**TASK BRIEF:**
In the data below, find every line with the word "computer" and copy it out.

**DATA TO EXAMINE:**

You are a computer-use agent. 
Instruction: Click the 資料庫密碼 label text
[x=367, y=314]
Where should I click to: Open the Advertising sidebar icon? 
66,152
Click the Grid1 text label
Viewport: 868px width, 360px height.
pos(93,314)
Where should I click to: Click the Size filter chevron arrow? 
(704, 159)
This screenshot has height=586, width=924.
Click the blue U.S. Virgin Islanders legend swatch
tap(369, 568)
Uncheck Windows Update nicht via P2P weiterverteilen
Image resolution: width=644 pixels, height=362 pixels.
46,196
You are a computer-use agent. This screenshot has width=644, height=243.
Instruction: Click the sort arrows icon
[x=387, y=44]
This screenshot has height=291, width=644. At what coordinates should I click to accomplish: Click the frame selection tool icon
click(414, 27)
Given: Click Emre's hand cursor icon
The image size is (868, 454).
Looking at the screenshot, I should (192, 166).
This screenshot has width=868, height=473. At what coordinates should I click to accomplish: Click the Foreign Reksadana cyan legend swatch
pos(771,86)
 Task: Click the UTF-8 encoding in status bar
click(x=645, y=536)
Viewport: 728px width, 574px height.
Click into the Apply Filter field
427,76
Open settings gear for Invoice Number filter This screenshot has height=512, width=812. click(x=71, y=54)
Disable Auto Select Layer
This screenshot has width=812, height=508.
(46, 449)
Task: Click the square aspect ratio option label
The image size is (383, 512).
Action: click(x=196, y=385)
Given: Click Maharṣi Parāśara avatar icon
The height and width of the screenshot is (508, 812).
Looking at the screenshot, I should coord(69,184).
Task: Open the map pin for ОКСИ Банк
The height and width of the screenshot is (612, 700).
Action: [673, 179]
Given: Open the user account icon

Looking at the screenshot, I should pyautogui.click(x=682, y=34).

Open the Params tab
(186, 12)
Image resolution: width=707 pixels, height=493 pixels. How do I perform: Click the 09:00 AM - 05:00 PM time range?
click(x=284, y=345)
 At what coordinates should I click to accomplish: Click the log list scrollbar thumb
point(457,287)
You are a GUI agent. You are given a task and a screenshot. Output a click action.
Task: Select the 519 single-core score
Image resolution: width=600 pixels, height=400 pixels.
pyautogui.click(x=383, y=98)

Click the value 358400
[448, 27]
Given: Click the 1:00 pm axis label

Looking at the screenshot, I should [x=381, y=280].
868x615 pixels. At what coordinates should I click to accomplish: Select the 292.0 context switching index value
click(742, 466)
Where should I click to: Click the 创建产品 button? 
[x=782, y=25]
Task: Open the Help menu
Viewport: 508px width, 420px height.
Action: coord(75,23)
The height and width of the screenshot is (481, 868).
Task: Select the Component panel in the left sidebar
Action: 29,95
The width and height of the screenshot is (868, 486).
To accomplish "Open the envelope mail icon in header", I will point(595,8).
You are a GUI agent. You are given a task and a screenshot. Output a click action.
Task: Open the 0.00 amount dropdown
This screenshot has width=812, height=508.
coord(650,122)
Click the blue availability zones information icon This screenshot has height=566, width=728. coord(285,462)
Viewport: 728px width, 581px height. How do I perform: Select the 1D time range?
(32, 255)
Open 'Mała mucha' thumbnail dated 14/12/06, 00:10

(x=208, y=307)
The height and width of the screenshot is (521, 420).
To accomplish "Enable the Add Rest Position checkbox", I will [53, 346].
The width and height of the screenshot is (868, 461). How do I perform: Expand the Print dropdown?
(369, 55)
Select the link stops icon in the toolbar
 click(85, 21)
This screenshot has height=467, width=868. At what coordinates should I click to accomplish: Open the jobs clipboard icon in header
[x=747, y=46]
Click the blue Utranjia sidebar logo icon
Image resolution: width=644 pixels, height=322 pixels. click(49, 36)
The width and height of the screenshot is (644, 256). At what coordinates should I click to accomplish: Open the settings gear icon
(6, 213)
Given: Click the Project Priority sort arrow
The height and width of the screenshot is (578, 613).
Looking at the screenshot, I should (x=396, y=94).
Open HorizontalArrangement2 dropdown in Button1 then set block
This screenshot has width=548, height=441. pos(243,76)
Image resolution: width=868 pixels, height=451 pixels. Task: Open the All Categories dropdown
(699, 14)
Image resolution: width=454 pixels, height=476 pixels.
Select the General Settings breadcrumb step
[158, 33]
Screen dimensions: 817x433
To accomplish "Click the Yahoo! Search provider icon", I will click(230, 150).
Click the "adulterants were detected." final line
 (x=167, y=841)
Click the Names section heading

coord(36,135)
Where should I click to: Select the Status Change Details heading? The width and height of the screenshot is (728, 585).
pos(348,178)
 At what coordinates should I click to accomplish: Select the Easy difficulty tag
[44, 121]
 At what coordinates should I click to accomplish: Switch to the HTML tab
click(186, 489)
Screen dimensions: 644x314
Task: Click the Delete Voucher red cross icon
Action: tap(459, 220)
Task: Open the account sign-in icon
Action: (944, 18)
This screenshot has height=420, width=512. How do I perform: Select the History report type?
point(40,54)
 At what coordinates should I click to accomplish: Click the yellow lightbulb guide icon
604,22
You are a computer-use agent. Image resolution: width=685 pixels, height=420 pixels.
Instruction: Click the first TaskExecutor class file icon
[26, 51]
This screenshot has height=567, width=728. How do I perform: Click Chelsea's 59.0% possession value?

**EXERCISE OUTPUT:**
You are a computer-use agent. 
You are a computer-use agent. This screenshot has width=644, height=243.
You are a computer-use agent. Image resolution: width=685 pixels, height=420 pixels.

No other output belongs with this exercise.